Gilbert Bennett, vice-president of Nalcor responsible for hydro development on the lower Churchill River in Labrador, said the ruling allows safe protest without impeding construction.
He said Nalcor is already working on permits to build the safety zone which will measure "several 10s of metres" and will resemble a small parking lot or lane adjacent to the Trans-Labrador Highway.
Bennett said costs had not been finalized but that he didn't expect them to be major, especially when compared to the price of delays.
"We have three contractors onsite today," he said outside court. "We have about 130 people working there so if you think about the labour, the contractor time, the heavy equipment time, all of our overhead, those are several hundred thousand dollars a day that would be expended onsite.
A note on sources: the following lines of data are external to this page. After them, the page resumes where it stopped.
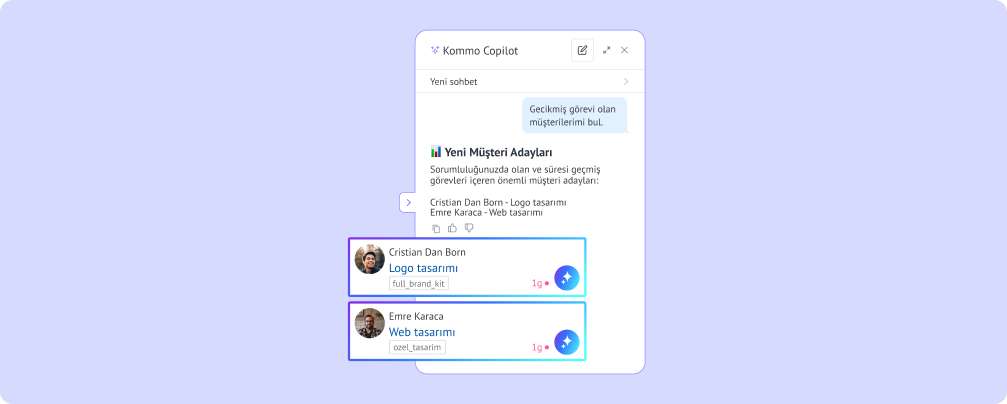Open the Logo tasarımı lead link
Screen dimensions: 1007x404
[x=423, y=268]
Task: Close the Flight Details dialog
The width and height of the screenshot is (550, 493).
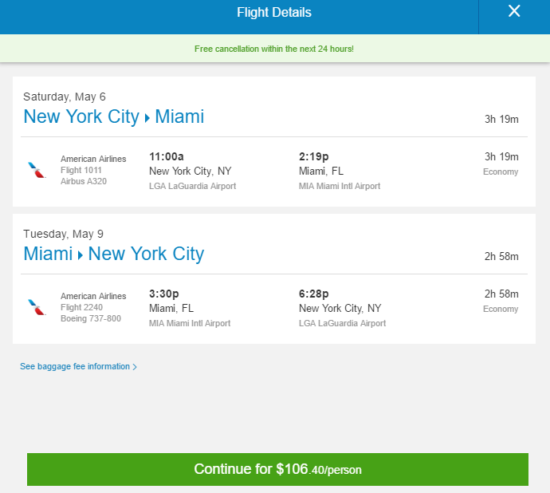Action: tap(514, 12)
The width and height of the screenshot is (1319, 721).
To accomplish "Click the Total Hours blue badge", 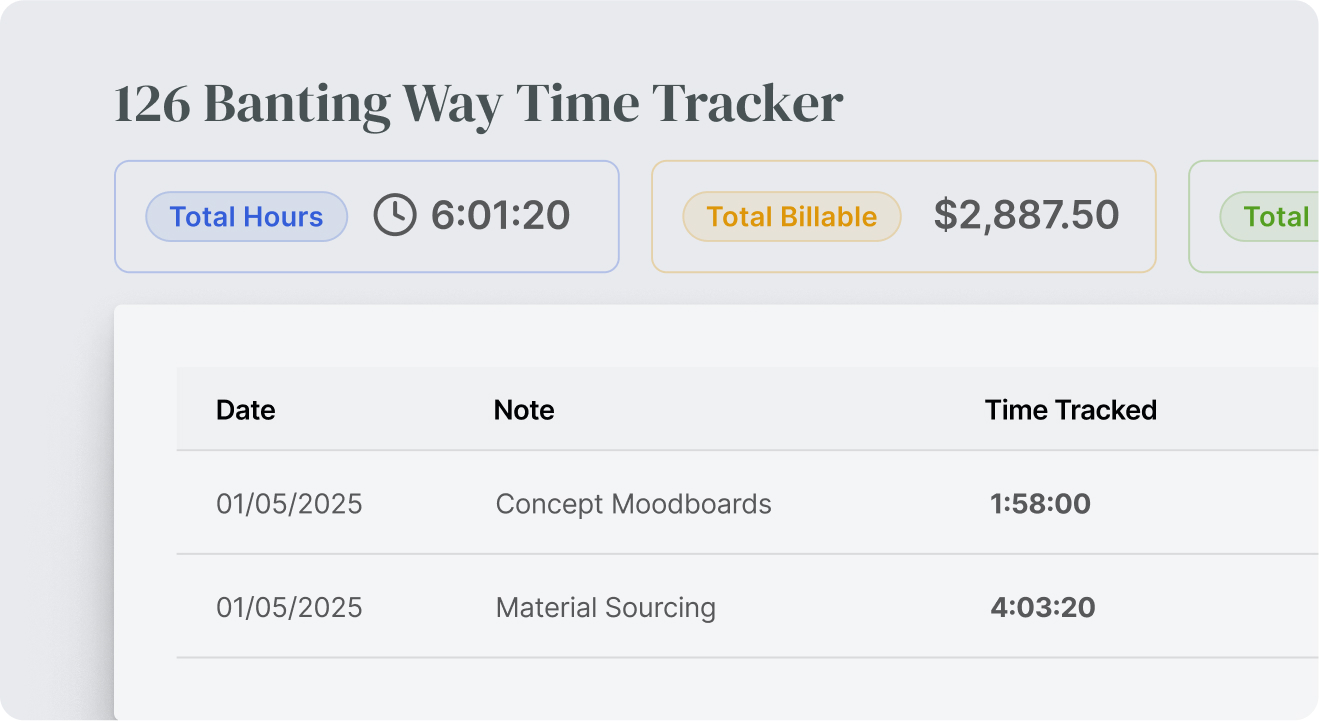I will (246, 217).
"Interrupting the work would still see the expenses continue to escalate on our side."
Court documents submitted by Nalcor say costs for the preliminary Muskrat Falls work are about $435,000 per day.
"A failure to complete construction of the access road before mid-November will jeopardize Nalcor's ability to award the first major construction contract after sanction until the spring of 2013, and will result in a six-month schedule delay to the project," they say.
"For each month that the project is delayed, Nalcor will incur direct costs of approximately $4 (million) to $5 million related to corporate support, salaries, professional fees, third-party fees, travel, office and overhead, suspension or cancellation of vendor or supplier contracts, insurance and financing."
Critics of the Muskrat Falls project have raised alarms about the potential for cost overruns before the hydro dam and generating station are completed around 2017.